Submitted to: Journal of Virology
Publication Type: Peer Reviewed Journal
Publication Acceptance Date: December 1, 2001
Publication Date: February 20, 2003
Citation: DUQUE, H., BAXT, B. FOOT-AND-MOUTH DISEASE VIRUS RECEPTORS: COMPARISON OF BOVINE ALPHAV INTEGRIN UTILIZATION BY TYPES A AND O VIRUSES. JOURNAL OF VIROLOGY. 77:2500-2511, 2003. Interpretive Summary: Foot-and-mouth disease (FMD) is a highly infectious disease of economically important cloven-hoofed livestock. The disease is caused by the foot-and- mouth disease virus (FMDV) and causes food supply and economic disruption to countries that are afflicted by it. In order for the virus to cause disease, it must first be able to infect cells of susceptible species. The first step in infection is the binding of the virus to molecules on the surface of susceptible cells, called receptors. We have previously identified the receptor for FMDV as member of a large class of cellular receptors, called integrins. Integrins are important receptors and play a role in how cells interact with each other and with their environment in an organism. They are comprised of two protein chains, called alpha and beta, and have been found in every animal species where they have been looked for. Three integrins have been identified as FMDV receptors, alphaVbeta1. alphaVbeta3 and alphaVbeta6. In order to analyze the roles these multiple receptors play in enabling the virus to cause disease, we have molecularly cloned the beta1, beta5, and beta6 subunits from bovines. We compared the ability of each of these receptors to cause infection using a lab-strain and field strain virus. We found that the field strain virus, which is highly infectious in bovines, utilizes the four different receptors with greater efficiency than the lab-strain virus. This ability to use different receptors may influence the relative infectious nature of the isolate in susceptible species and may have implications which may be useful in designing anti-viral strategies based on receptor blockade.

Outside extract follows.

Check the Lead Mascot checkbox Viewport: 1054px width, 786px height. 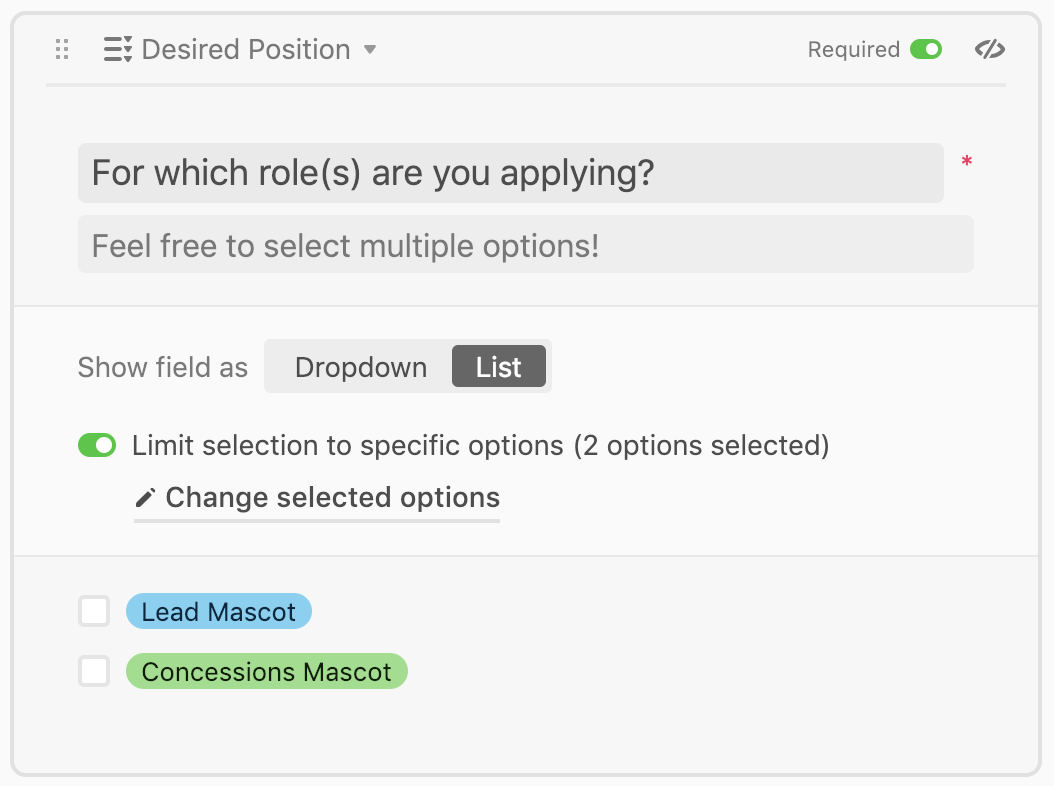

Technical Abstract: Several members of the alphaV integrin family of cellular receptors, namely alphaVbeta3, alphaVbeta6, and alphaVbeta1, have been identified as receptor for foot-and-mouth disease virus (FMDV) in culture cells. The site on the virus that interacts with these receptors is a highly conserved arginine- glycine-aspartic acid (RGD) amino acid sequence motif located within the betaG-betaH loop of VP1. All of the alphaV integrins, as well as several others, recognize and bind to RGD motifs on their natural ligands and thus be candidate receptors for FMDV. To analyze the roles of alphaV integrins a viral receptors from a host species, we molecularly cloned the bovine beta1 beta5 and beta6 integrin subunits. Using an integrin transient expression assay in COS-1 cells, we compared the efficiency of infection mediated by these different integrins between two FMDV strains, a type A12 lab-strain virus, and a highly bovine-virulent derivative of a type O1Campos. While both strains could infect cells expressing bovine alphaVbeta1, alphaVbeta3 alphaVbeta5, and alphaVbeta6, they surprisingly exhibited different efficiencies of integrin utilization. Type A12 used the alphaVbeta6 and alphaVbeta3 with relatively high efficiency and poorly utilized alphaVbeta1 and alphaVbeta5. In contrast type O1Campos utilized alphaVbeta6 most efficiently and used alphaVbeta1, alphaVbeta3 to a lesser, but equal degree As with type A12, type O1Campos utilized alphaVbeta5 poorly. These results suggest that while FMDV can utilize several integrins as receptors in vitro different virus isolates appear to exhibit altered affinities for different integrins. These differences may influence the relative virulence of these isolates in susceptible species in vivo.